Seria difícil afirmar se o que acabara de dizer atenuava ou agravava a sua situação, pois se era verdade que aos olhos dos estudantes a moça de Tithão deixava de ser aquela criatura angelical que fora por ele seduzida, nem por isso essa justificativa seria menos censurável que descabida.
A classe permanecia em silêncio.
O educador sorria como se nunca tivesse feito nada de errado.
E das faces dos adolescentes partiam mensagens de tristeza, de desaprovação, e até de desprezo.

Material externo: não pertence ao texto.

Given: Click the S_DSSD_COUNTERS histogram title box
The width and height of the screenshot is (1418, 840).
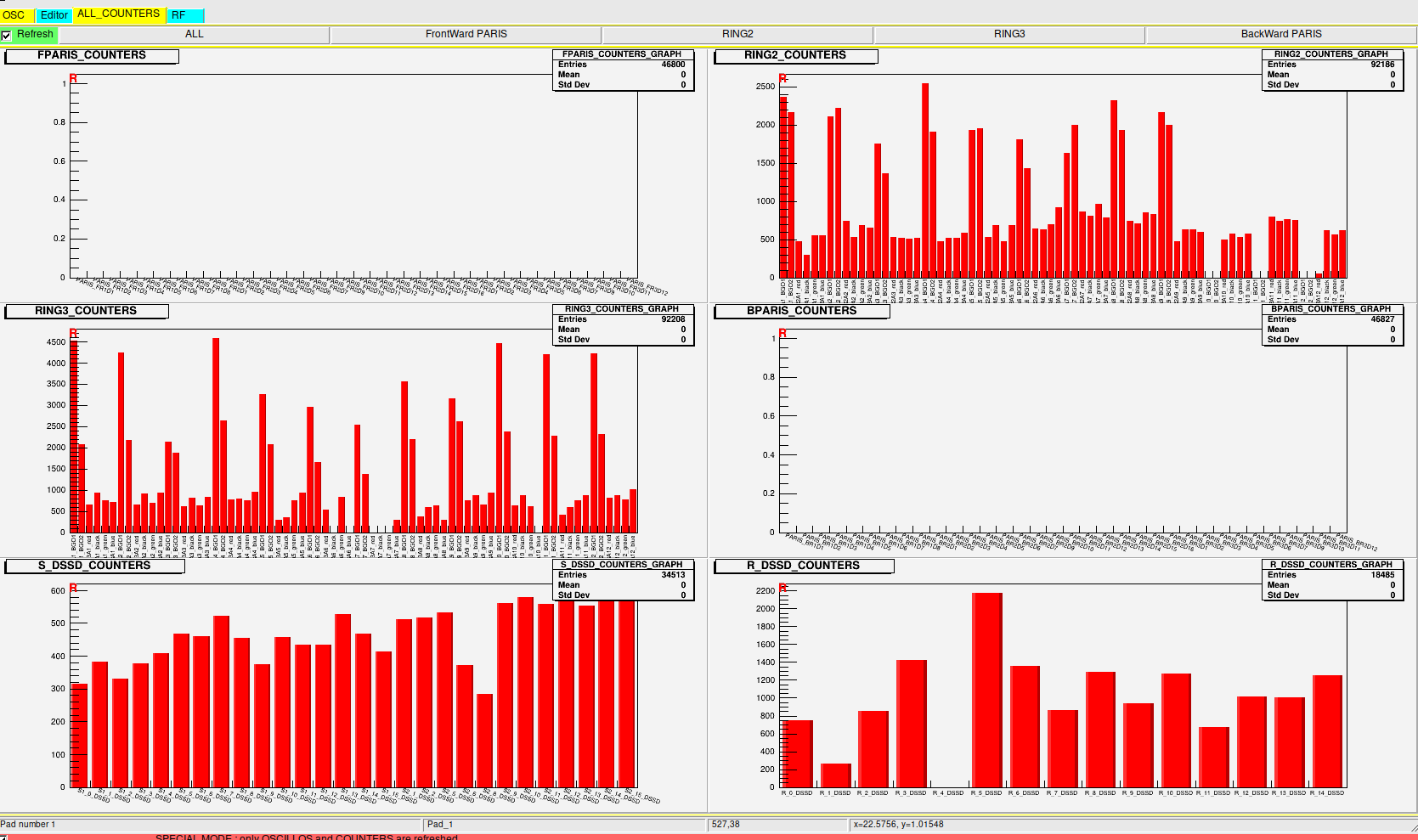Looking at the screenshot, I should click(x=93, y=566).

Percebendo o “climão”, o professor Amauri subiu no tablado, virou-se para a turma, e disse que, por não ser surdo nem cego, sabia, perfeitamente, do alvoroço que o seu relacionamento com a moça de Tithão causara aos alunos, à escola e aos cidadãos. E que se subestimara as consequências do seu ato, afirmava, porém, que tal affaire nada tinha de condenável.
E para que tudo fosse esclarecido, para que a vida seguisse adiante em seu conhecido ramerrão, o educador fazia questão de que falasse à classe o seu amigo Luís, quem de fato o apresentara àquela divina moça.

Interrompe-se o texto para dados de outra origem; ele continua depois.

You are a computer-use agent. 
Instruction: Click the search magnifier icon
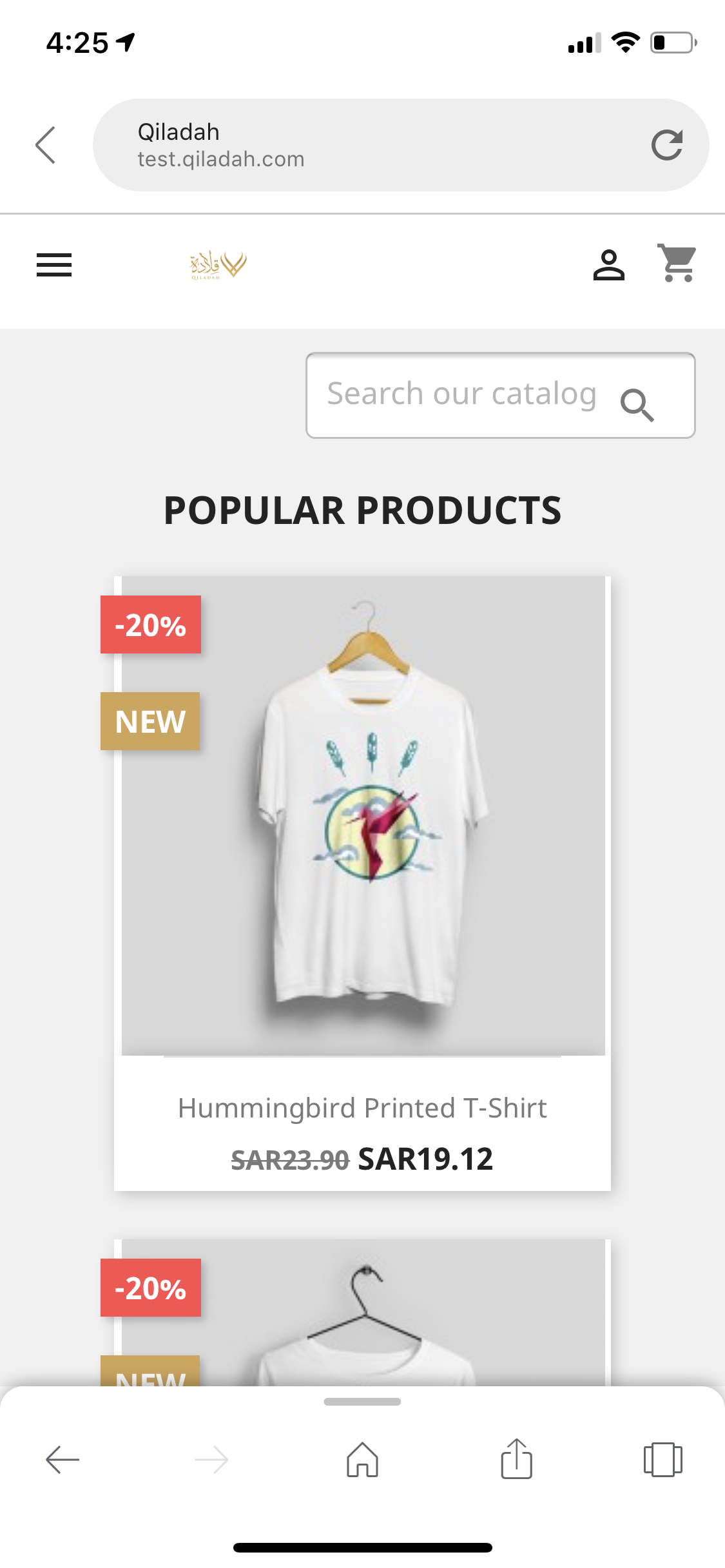click(x=637, y=405)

O burburinho foi inevitável. Ora, mas que atrevimento! que falta de vergonha trazer para o aconchego da sala de aula um sujeito que servira de ponte à satisfação da sua libido!
E quando algumas garotas já se levantavam para irem reclamar ao diretor, o mestre antecipou-se, retirou Os Lusíadas da maleta, levantou-o acima da cabeça, e disse à voz firme: Eis o Luís!...
Todos ficaram imóveis. E ninguém entendia patavina.
Amauri pediu ao representante da classe que viesse para o seu lado e que lesse em voz alta determinada estrofe do canto segundo.
Mesmo ressabiado, o garoto foi até ele.
Ao abrir o épico, o docente apontou os versos que ele deveria ler. E o advertiu quanto às dificuldades impostas pelo português arcaico.
E ele os leria, mesmo que tartamudeando:
Mas affi como os raios efpalhados
Do Sol forão no mundo e num momento
Apareceo no rubido horizonte
Na moça de Tithão a roxa fronte
O educador, então, explicou que a moça de Tithão nada mais era do que a poética Aurora dos literatos – aquela claridade que precede o nascer do sol –, sendo que Homero a representou como de “róseos dedos”, tanto na Ilíada como na Odisseia. Essa figura foi repetida por Machado de Assis em várias de suas crônicas; em Tônio Kroeger, Thomas Mann só concordou com a cor; e, em Primavera, Sigrid Undset achou-a avermelhada. Por fim, o professor esclareceu que, à época de Camões, usavam o adjetivo roxo para caracterizá-la, se bem que também significasse vermelho, amarelo, dourado, e até loiro.
Depois desse singelo, mas categórico esclarecimento, não se viam outras reações senão as que demonstravam um desconcertante embaraço, entremeadas por silenciosos pedidos de desculpas.
Para que o mal-estar fosse dissipado, melhor seria que todos voltassem aos estudos. E para tanto, o mestre usaria de um conhecido e eficaz expediente – na próxima aula, haveria prova oral.
Restaria, ainda, desfazer o gigantesco mal-entendido perante o colégio e a comunidade.
Mas o professor Amauri estava tranquilo, pois tinha a certeza de que seus pupilos não tardariam em digitar nos celulares.